EXCERPT PROVIDED:

══════════

The series $B(f,g;z)$, thus defined, is an element of $\tilde{A}$
and defines a continuous linear functional of $f$ over $A_0$.

\paragraph{Definition}  % Defn4.2
Define $A_0^0$ as the class of all $F \in \tilde{A}$ such that
$$\lim_{r \to 1^-}B(u,F;r)$$
exists for each $u \in A_0$. 

\begin{theorem} \label{Thm4.1}
$A_0^0$ is a Banach space if the norm is defined by
$$\|F\| = \lim_{r \to 1^-} \sup_{\|u\|_0=1} |B(u,F;r)|,\quad u \in A_0.$$
\end{theorem}

Let $A_0^*$ denote the space of all linear functionals defined on
$A_0$.  Recall that, as $u$ varies over $A_0$, $B(u,F;r)$ defines
a linear functional with norm $\sup_{\|u\|_0=1} |B(u,F;r)|,\;\; u
\in A_0$.  Then, if $F \in A_0^0$,
\begin{equation} \label{eq2}
\gamma(u) = \lim_{r \to 1} B(u,F;r), \;\; u \in A_0
\end{equation}
defines an element $\gamma$ of $A_0^*$.

Define the mapping $\Lambda: A_0^0 \to A_0^*$ by $\Lambda(F) =
\gamma$. Let $\phi \in A_0^*$ and define the function
$$H(z) = \sum_{k=0}^{\infty} \phi(z^k)z^k,\quad  z \in G.$$

\begin{theorem} \label{Thm4.2}
$H(z) \in A_0^0$. \end{theorem}

Now, we may also define the mapping $\Gamma: A_0^* \to A_0^0$ by
$\Gamma(\phi) = H$.

\begin{theorem} \label{Thm4.3}
The mapping $\Lambda$ is an isometric isomorphism and
$\Lambda^{-1} = \Gamma$. \end{theorem}

Therefore, as a result of theorems \ref{Thm4.2} and \ref{Thm4.3}, each linear
functional in $A_0^*$ can be uniquely represented (or determined)
by an element in $A_0^0$.  We restate this result in the following
theorem.


\begin{theorem} \label{Thm4.4}
Every linear functional $\gamma \in A_0^*$ is representable in the form
\begin{equation} \label{eq3}
\gamma(u) = \lim_{r \to 1}\frac{1}{2\pi}\int_{0}^{2\pi}u(\rho e^{i\theta})
    F \big(\frac{r}{\rho}e^{-i\theta} \big)d \theta,\quad u \in A_0,
\end{equation}
where $r < \rho < 1$ and $F \in A_0^0$.  $F$ uniquely determines
and is uniquely determined by $\gamma$, and $\|\gamma\| = \|F\|$.
\end{theorem}

\section{Description of the Cokernel}

Using the results of Theorem \ref{Thm4.4}, we can apply the Fredholm
Alternative to obtain the following theorem which gives necessary
and sufficient conditions for the solvability of $Ly = g$, $g \in
A_0$.

══════════

GIVEN TASK 1:
What is the title of the section that the excerpt begins near its end?
The excerpt and the rows come from unrelated sources.

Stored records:
══════════

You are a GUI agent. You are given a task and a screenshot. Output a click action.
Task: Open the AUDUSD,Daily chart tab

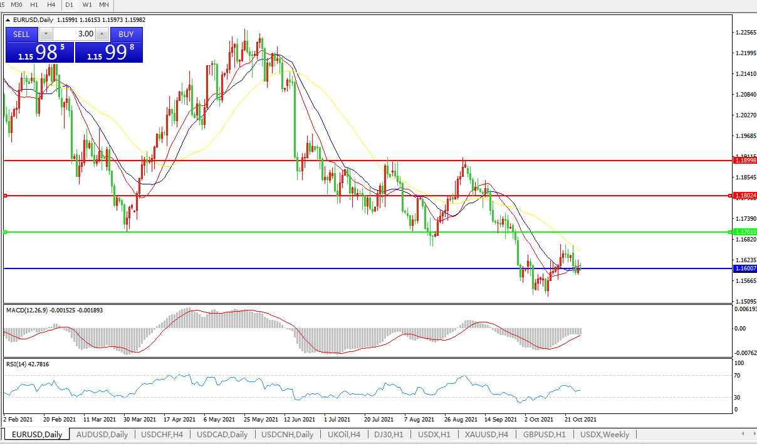tap(102, 434)
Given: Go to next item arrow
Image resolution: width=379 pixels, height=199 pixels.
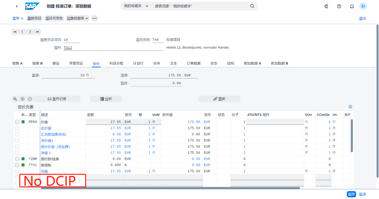Looking at the screenshot, I should (30, 32).
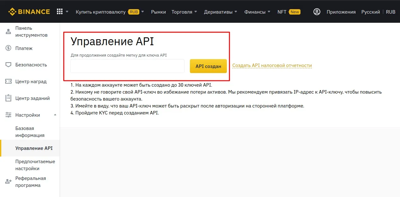The width and height of the screenshot is (400, 197).
Task: Open the apps grid icon next to logo
Action: [59, 11]
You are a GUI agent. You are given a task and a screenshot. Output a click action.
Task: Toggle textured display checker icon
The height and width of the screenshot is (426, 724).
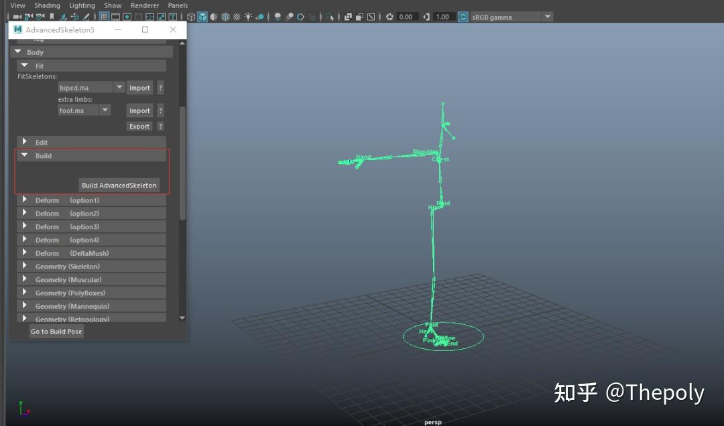[x=236, y=17]
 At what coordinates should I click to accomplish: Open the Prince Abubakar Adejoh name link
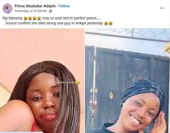[x=35, y=6]
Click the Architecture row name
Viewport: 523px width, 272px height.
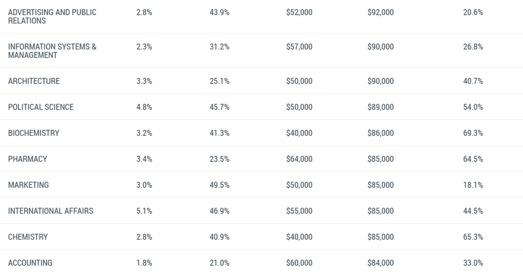(34, 81)
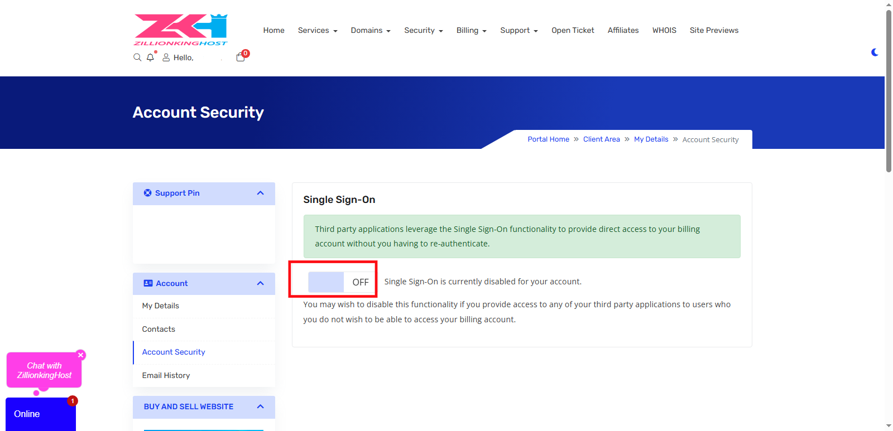893x431 pixels.
Task: Collapse the Account sidebar panel
Action: 260,284
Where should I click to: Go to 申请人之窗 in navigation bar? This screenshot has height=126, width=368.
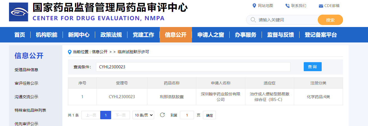pyautogui.click(x=211, y=35)
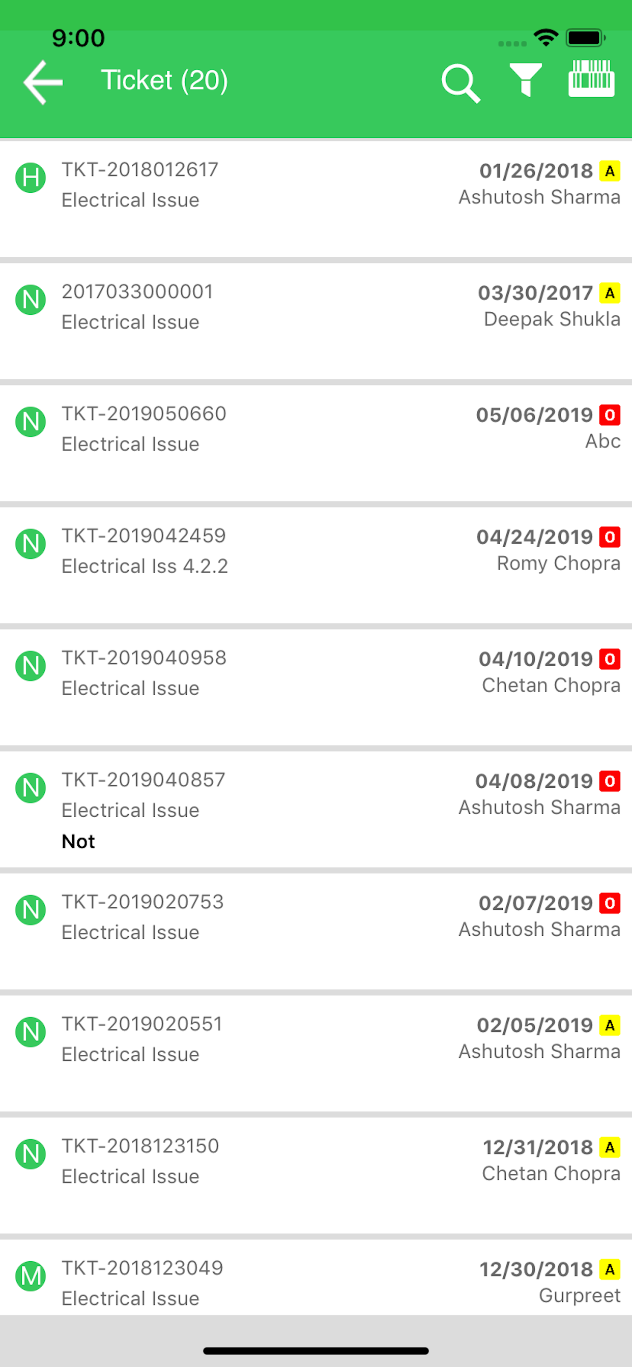Select ticket TKT-2019020753

[x=316, y=931]
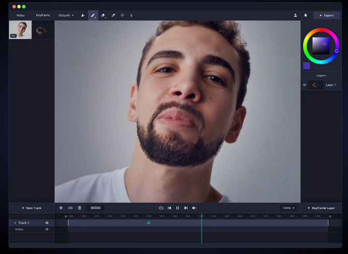Choose the Lasso selection tool
Viewport: 348px width, 254px height.
(x=122, y=15)
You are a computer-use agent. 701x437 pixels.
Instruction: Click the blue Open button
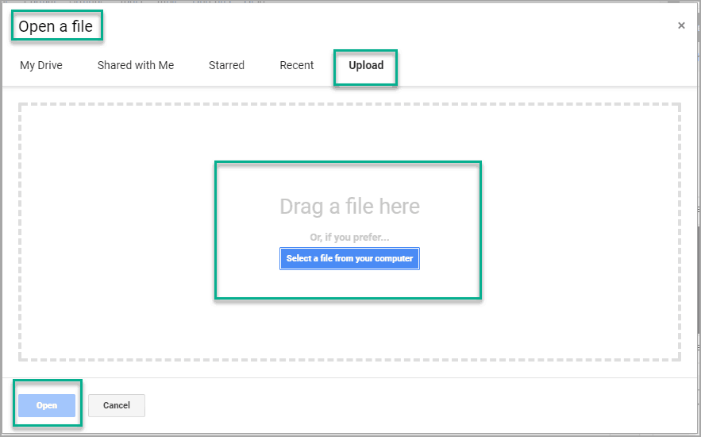pos(47,405)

══════════

GIVEN TASK 2:
Put the stored rows, from their first line through the line containing "Action: 260,284", into a Markdown table with the columns Num and Content, numbering each line and skipping blank ones. Leave out the pictures.

CORRECT RESPONSE 1:
Description of the Cokernel

CORRECT RESPONSE 2:
| Num | Content |
|---|---|
| 1 | You are a GUI agent. You are given a task and a screenshot. Output a click action. |
| 2 | Task: Open the AUDUSD,Daily chart tab |
| 3 | tap(102, 434) |
| 4 | Given: Go to next item arrow |
| 5 | Image resolution: width=379 pixels, height=199 pixels. |
| 6 | Looking at the screenshot, I should (30, 32). |
| 7 | The width and height of the screenshot is (400, 197). |
| 8 | Task: Open the apps grid icon next to logo |
| 9 | Action: [59, 11] |
| 10 | You are a GUI agent. You are given a task and a screenshot. Output a click action. |
| 11 | Task: Toggle textured display checker icon |
| 12 | The height and width of the screenshot is (426, 724). |
| 13 | [x=236, y=17] |
| 14 |  At what coordinates should I click to accomplish: Open the Prince Abubakar Adejoh name link |
| 15 | [x=35, y=6] |
| 16 | Click the Architecture row name |
| 17 | Viewport: 523px width, 272px height. |
| 18 | (34, 81) |
| 19 | 893x431 pixels. |
| 20 | Task: Collapse the Account sidebar panel |
| 21 | Action: 260,284 |